**ASSIGNMENT:** In the text on drug addiction, what is the common response to a build-up of tolerance?

How Quickly Can I Become Addicted to a Drug?

Powdered cocaine
Cocaine in white powder form. U.S. Drug Enforcement Administration

Question: How Quickly Can I Become Addicted to a Drug?

Answer: Unfortunately, the answer to this question is "it depends."

There are too many factors involved to provide an easy answer. The biological make-up of your body, how sensitive you may be to a certain drug and the chemical make-up of the drug itself can all play a role in if or how quickly that you might become addicted.

Some people might be able to use a drug many times without suffering any ill effects, while another person might take the same drug and have a bad reaction or even overdose theĀ first time they use it.

Likewise, one person may become addicted to a drug the first time they use it, while another person might never form an addiction.

Some Drugs More Addictive Than Others

Just as there are vast differences between the people doing drugs, there are also big differences between the drugs themselves. For example, you may never use enough powdered cocaine to become addicted to it, but you might become addicted to crack cocaine or heroin the first time you try it.

Sometimes addiction can sneak up on you slowly and insidiously. As you continue to use the drug, you can slowly build up a tolerance to it, which means that you no longer get the same feeling or "high" that you once got by taking it.

Tolerance Is a Key Symptom of Addiction

To counter the build-up of tolerance, the common response is to increase the dosage or the frequency of the drug. You end up taking more and more of the drug to try to get back to that same "high" that you used to get.

As you continue to build tolerance, you continue to increase the amount of the drug and before you know it you are chemically dependent upon the drug. You find that you suddenly are compelled to take the drug just to feel "normal" again.

Changing the Brain's Reward System

Research tells us that repeated use of a drug actually begins to make chemical changes in the brain that alters the brain's reward system.

When someone continues to use a substance even when it no longer provides them pleasure, it's called the pathological pursuit of rewards, or addiction.

Usually, it takes some time for a drug to begin to change the brain's reward system to the point the person forms an addiction, but some drugs can do so very quickly.

The bottom line is, all drugs can potentially have life-threatening consequences, and individuals can have very different reactions to the same drug. If you are particularly sensitive to the effects of a certain drug, trying it even once could potentially be dangerous.

Stored items:
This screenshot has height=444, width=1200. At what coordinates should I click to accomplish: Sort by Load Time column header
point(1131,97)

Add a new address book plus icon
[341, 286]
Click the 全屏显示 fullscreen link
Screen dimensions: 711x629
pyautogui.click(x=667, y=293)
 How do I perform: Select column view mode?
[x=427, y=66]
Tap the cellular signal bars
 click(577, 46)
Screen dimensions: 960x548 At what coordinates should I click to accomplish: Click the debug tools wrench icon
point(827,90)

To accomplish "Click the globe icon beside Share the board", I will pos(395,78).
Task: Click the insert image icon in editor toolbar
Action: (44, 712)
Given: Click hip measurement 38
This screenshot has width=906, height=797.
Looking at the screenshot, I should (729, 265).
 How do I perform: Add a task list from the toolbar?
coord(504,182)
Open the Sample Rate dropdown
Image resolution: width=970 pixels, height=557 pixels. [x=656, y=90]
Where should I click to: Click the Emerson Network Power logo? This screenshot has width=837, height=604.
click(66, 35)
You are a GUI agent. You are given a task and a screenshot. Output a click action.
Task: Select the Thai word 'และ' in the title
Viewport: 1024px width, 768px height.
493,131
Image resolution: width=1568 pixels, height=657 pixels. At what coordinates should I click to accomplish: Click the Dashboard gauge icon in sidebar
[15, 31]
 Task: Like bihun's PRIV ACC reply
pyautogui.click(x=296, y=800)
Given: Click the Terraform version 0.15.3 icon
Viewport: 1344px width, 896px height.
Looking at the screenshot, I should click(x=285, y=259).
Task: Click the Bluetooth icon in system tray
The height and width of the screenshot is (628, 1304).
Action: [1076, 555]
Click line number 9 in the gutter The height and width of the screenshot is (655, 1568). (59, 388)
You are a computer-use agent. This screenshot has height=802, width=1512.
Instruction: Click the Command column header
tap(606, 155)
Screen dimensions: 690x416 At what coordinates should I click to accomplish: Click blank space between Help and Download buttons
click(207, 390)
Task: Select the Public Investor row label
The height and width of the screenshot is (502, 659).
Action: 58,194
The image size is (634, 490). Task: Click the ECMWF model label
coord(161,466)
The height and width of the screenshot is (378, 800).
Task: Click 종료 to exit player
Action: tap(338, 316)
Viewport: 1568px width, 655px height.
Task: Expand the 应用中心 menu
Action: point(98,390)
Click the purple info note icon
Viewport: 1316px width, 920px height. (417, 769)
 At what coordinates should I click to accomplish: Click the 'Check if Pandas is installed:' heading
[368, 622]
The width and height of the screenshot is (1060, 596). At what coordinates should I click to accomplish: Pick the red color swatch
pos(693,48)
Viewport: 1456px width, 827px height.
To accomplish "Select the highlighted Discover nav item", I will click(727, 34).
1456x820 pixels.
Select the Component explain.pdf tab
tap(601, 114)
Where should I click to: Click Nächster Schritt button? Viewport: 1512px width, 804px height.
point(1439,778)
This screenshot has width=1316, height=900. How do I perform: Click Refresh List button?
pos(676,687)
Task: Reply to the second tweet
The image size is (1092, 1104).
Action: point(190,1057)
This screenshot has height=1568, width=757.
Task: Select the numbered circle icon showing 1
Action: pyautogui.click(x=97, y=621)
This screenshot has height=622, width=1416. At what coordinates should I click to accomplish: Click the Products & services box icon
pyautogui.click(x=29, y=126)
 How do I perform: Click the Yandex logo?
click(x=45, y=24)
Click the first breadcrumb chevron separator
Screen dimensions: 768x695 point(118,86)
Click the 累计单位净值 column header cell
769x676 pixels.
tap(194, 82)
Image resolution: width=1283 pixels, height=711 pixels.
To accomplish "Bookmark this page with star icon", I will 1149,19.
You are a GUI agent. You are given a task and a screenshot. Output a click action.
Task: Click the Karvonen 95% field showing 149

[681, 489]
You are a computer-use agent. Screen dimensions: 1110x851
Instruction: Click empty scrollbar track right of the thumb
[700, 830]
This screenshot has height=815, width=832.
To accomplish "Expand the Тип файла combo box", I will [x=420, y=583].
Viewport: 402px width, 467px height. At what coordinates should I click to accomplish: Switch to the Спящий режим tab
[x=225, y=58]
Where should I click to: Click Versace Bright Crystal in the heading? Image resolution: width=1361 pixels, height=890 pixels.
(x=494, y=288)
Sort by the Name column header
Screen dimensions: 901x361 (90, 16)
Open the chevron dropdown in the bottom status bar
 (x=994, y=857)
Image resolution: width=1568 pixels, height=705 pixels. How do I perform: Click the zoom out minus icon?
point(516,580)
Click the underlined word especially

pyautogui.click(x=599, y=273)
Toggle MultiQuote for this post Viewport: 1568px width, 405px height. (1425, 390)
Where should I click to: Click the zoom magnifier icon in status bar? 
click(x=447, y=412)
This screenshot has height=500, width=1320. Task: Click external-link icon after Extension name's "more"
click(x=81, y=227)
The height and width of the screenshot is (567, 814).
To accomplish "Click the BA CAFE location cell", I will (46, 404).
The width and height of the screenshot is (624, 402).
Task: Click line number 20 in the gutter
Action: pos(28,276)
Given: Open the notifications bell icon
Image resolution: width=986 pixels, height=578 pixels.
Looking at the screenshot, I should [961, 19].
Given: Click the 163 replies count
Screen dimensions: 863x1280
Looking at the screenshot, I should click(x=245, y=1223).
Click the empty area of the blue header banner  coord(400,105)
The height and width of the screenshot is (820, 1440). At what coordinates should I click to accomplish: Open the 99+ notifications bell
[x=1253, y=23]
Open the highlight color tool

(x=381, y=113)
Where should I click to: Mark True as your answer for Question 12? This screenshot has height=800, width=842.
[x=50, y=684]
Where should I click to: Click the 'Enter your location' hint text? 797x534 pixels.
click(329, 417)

**EXERCISE SOLUTION:** Increasing the dosage or the frequency of the drug.